Tech money has for decades powered the Democratic fundraising machine, especially so in the age of Barack Obama, who embraced Silicon Valley. But the temperature has turned sharply against tech giants — and, by extension, the people who lead those companies — and just as donors are wrestling with who to support, Democratic campaigns are wrestling with how publicly they want to ingratiate themselves to those donors.

Democrats who are able to raise money online organically no longer need the blessing of big donors to run competitive races. But the best-capitalized campaigns tend to have strong support from both committed, high-dollar bundlers and low-dollar givers who can be tapped again and again for more money.

And support from Silicon Valley millionaires ... doesn’t hurt.

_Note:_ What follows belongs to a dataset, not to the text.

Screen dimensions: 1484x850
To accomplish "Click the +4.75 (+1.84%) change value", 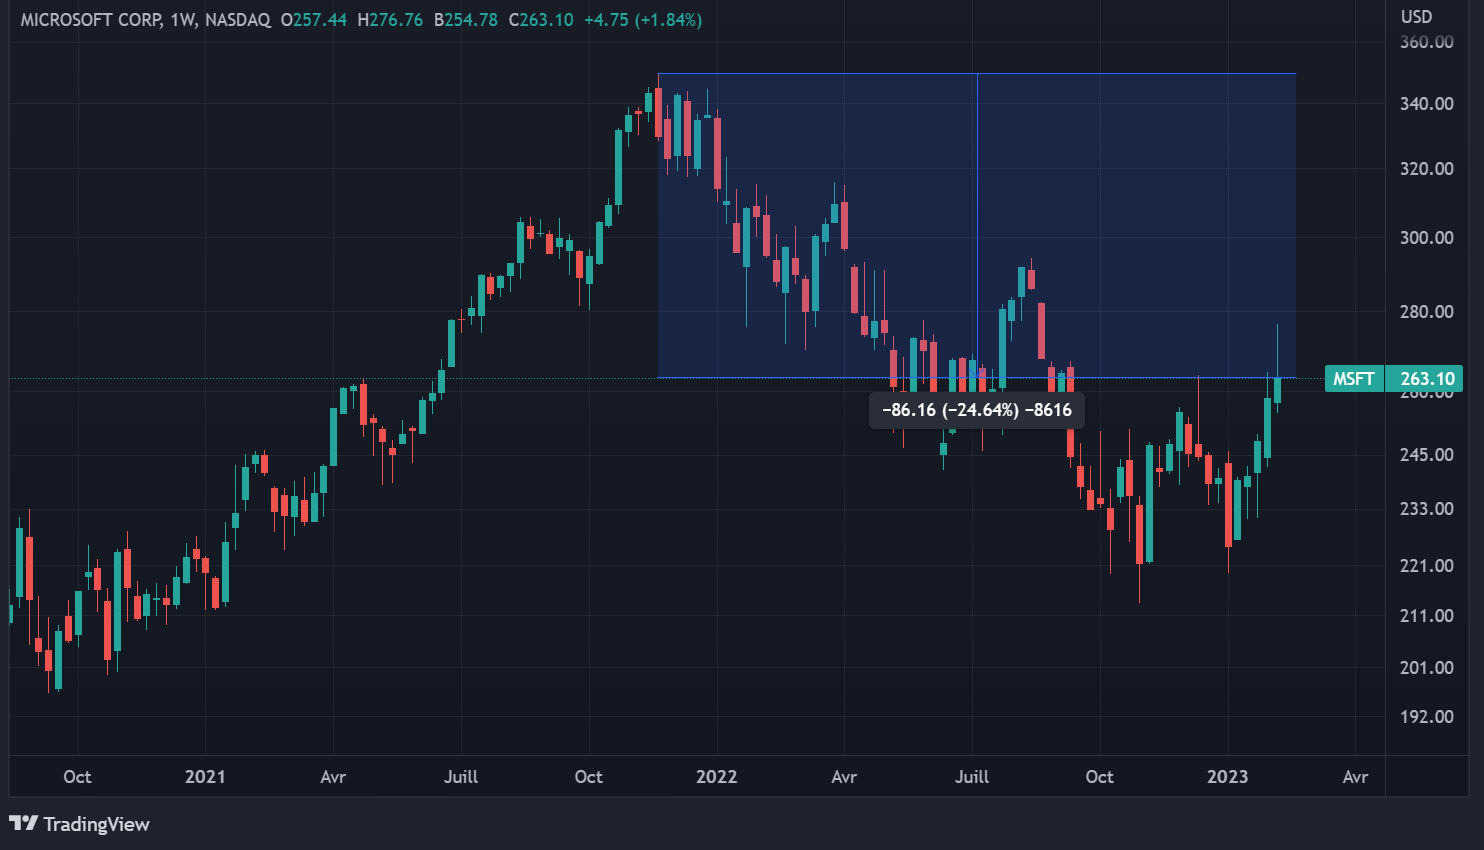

Many tech donors have given to multiple candidates or none at all yet, waiting until the race develops. And so while defining support from “tech donors” is up for interpretation, one quick way to judge candidates’ support from Silicon Valley is to look at which Democrat received the most max-out checks from employees of Facebook, Apple, Amazon, or Alphabet, the so-called Big Four. That shows that Kamala Harris has so far corralled the most support from well-heeled insiders, with eight executives from those companies writing maximum checks.

Harris drew support from people like former Facebook security chief Alex Stamos, Y Combinator chair Sam Altman, and investors like Ron Conway. While she is not dependent on big money — she has a healthy mix of small donors, who are responsible for 37 percent of her fundraising — she also at this point has the longest list of max-out contributors, from Silicon Valley or elsewhere. The incumbent California senator has been a fixture on the Bay Area fundraising circuit in the first quarter, drawing on her relationships with longstanding local high-dollar givers.

Beto O’Rourke also caught the attention of Silicon Valley’s wealthiest during his Senate run in Texas last year. It’s different in a presidential race, of course, but O’Rourke seems to have retained some support from high-dollar tech donors (and has five Big Four executives on his max-out list). Venture capitalists flocked to him last quarter, along with well-known executives like April Underwood, formerly of Slack. He probably could be doing even better here: O’Rourke has not been doing high-dollar fundraising events and has yet to make a finance trip to Silicon Valley since announcing his run.

But the candidate with the most bold-faced names — and the longest relationship in the Valley — is Cory Booker. Booker has five executives from the Big Four on his roster, but his FEC report is littered with marquee names that send signals to other donors that he is a favored choice of the industry. Among Booker’s largest donors this quarter are Eric Schmidt, the former Google CEO who epitomized Silicon Valley’s close relationship with the Democratic Party; Salesforce CEO Marc Benioff; PayPal CEO Dan Schulman; former eBay CEO John Donahoe; and a litany of elite venture capitalists. This all makes sense given Booker’s ease with these people — he’s known some of these donors since they were undergrads together at Stanford — and because the New Jersey senator has worked the Silicon Valley donor circuit as hard as anyone since announcing.

The most intriguing name on Booker’s FEC report is Reid Hoffman, the founder of LinkedIn who is now an ascendant Democratic powerbroker and megadonor. Hoffman and Booker are personally close, though he will not endorse any candidate; Recode has previously reported that Hoffman is expected to write $2,800 max-out checks to as many as six Democratic primary candidates. Filings show that Hoffman wrote a maximum check to Amy Klobuchar this last quarter.

Several tech financiers have privately told Recode they plan to back Joe Biden should he choose to enter the race, as expected later this month.

Other Democrats with promise among Silicon Valley donors include Pete Buttigieg, who venture capitalist (and Sheryl Sandberg brother-in-law) Marc Bodnick told Recode he is backing exclusively, and — somewhat surprisingly — Elizabeth Warren. Despite calling for the breakup of tech giants like Google, four Google executives gave the senator maximum contributions — three doing so after she rattled the cage.